So much to answer for

Last stop on our stop-start 2009 tour of England's North, Manchester.

As we drew into town on the train, I managed to completely miss The B of the Bang, despite JJ pointing it out to me for about five minutes ("there it is. where? there it is. where? there it is." etc). The break got off to an inauspicious start, with a stomach bug/food poisoning flooring me on the Friday night/Saturday morning. From there, it got better, luckily.

Manchester is a lot like London in many ways. For example, it is full of some gorgeous old grand buildings, and some of the worst architecture I've ever seen. Ugly mid-1980s high-rises jostle for space next to vast Victorian palaces of wealth. Like many towns of note these days, it has introduced a German Christmas market. Why the vogue for these things? It's just an excuse to eat bad meat products, as far as I can tell. There are many ways in which Manchester differs to London, of course. The people are friendlier, for starters.

One observation that I made quite quickly was, when men are good-looking in Manchester, they really are. I don't usually look twice at men when I'm at home, but on at least three occasions I was dumbfounded by some high-cheekboned, tousle-haired Manc lad. Of course, for every cutie there's ten crew-cutted monkeys in hooded tops. [Just like London, then.]

We checked out the rather good city art gallery, going straight to the ubiquitous Lowrys. Also a rather good exhibition of Holman Hunt's work (including no less than three versions of The Light of the World).

The main reason we went North was to go to the Yorkshire Sculpture Park, outside Wakefield. The train journey from Manchester to Leeds across the Penines was just, well, breathtaking at points. I was pleased that we woke up early and could take this in. The landscape reminded me a lot of Devon. At Leeds station, we saw the ex-Deputy Prime Minister wandering about on the platform, no Jag in sight. On arrival in Wakefield, our cab driver, Kez, was bemoaning the fact that just as Wakefield has gotten around to agreeing to a major facelift to the town centre, that the country is staring into an economic abyss. A fair point.

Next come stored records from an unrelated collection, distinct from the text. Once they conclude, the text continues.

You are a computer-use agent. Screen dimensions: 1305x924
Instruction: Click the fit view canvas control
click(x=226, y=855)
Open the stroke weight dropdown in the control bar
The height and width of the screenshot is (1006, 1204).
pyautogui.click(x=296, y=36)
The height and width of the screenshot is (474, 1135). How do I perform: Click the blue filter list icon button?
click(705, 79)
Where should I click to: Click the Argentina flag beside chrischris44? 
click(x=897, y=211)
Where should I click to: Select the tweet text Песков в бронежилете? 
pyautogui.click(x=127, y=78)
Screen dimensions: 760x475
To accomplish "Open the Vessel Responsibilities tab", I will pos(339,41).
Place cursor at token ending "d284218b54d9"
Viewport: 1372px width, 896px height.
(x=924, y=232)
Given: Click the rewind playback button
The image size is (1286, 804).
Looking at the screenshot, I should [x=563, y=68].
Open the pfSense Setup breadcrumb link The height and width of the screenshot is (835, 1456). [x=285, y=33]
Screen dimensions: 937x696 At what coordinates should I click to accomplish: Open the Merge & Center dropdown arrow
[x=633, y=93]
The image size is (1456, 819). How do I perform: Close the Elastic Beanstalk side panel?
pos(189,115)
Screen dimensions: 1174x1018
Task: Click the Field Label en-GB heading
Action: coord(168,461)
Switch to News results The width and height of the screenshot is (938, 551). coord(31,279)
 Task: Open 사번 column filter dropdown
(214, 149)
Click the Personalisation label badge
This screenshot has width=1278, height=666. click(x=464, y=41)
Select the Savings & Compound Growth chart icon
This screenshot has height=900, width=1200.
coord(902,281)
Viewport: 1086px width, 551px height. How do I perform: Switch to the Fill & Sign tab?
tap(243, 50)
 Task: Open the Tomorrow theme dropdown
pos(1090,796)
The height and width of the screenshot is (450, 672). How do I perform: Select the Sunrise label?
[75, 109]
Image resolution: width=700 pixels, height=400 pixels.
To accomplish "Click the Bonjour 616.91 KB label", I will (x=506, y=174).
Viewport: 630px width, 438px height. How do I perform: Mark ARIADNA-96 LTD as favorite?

The park was fantastic. The weather was crisp, clear and cold, not a cloud in the sky. Sculpture is a funny thing, it's not as immediate as paintings on a wall - it leaves you feeling quizzical. We went to check out the Isamu Noguchi stuff, which was pretty cool, but the pieces I enjoyed most were a series of Hepworth sculptures on a hillside.

Following a good trapise about, one of the best Sunday lunches ever, and the first time I've ever eaten a Yorkshire pudding while in Yorkshire. Hoorah!

On Monday we headed off to the Imperial War Museum North. Here's a piece of trivia for you. All public buildings now have to display energy certificates to show how much they use in the way of resources. This new building has a worse energy rating than the "old" war museum in South London. I have to say, it was a truly ungainly space, badly designed, sitting on the fringe of an industrial estate, with the most shocking transport links (we ended up at the Trafford Centre by accident because we thought it would be obvious when we arrived at the museum: it wasn't). The exhibits were thought-provoking, but it was essentially disappointing.